Çukurova Üniversitesi Su Ürünleri Fakültesi Su Ürünleri Temel Bilimleri Bölümü'nden Dr. Sedat Gündoğdu tarafından Mart 2018'de Food Additives and Contaminants‘da yayımlanan araştırmaya göre, Türkiye'de satılan 16 farklı markanın sofra tuzu örnekleri incelendi. Örneklerin tamamında ise mikroplastik (5 mm'den küçük plastik parçacığı) bulundu.
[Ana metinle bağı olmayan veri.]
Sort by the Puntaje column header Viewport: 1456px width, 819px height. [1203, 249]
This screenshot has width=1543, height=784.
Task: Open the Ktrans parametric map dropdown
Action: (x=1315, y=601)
EN FAZLA MİKROPLASTİK DENİZ TUZUNDA
Raporda, Türkiye'nin başlıca tuz üretim merkezlerinde üretilen ve Şubat ve Mart 2017 tarihleri arasında piyasadan satın alınıp, incelenen 16 sofra tuzunun marka bilgisine yer verilmese de, örneklerin çeşitleri ve üretim yerleri hakkındaki bilgiler şöyle: 5 deniz tuzu, 6 göl tuzu ve 5 kaya tuzu olmak üzere toplam 16 sofra tuzu örnekleri Çamaltı, Tuz Gölü, Palas Gölü, Seyfe Gölü, Acıgöl, Çankırı, Cihanbeyli ve Aksaray'da üretilmiş. İncelemeler sonucunda en yüksek mikroplastik partikül sayısına deniz tuzunda rastlandı. Rapor sonuçlarına göre, mikroplastik partikül sayısı deniz tuzunda 16-84/kg, göl tuzunda 8-102/kg ve kaya tuzunda 16-84/kg...
Örneklerde polietilen (PE), polietilen tereftalat (PET), poliüretan (PU), polipropilen (PP), polimetil-metakrilat (PMMA), poliamid-6 (PA-6) ve polivinilklorit (PVC) olmak üzere birçok plastik türüne rastlandı. Örneklerin geneline bakıldığında en sık rastlanan plastik türü ise hafif, esnek, ve su ve kimyasallara dayanıklı özelliklerinden dolayı dayanıklı ambalaj malzemelerinde tercih edilen polietilen (% 22,9) ve polipropilen (% 19,2). En yüksek mikroplastik partikül sayısıyla liste başında olan deniz tuzu örneklerinde %25 ile en fazla poliüretana (PU) rastlanırken, göl tuzlarında tespit edilen mikroplastiklerin %35,3'ü polietilen (PE) ve kaya tuzlarındakilerin tamamı polipropilen (PP) oldu.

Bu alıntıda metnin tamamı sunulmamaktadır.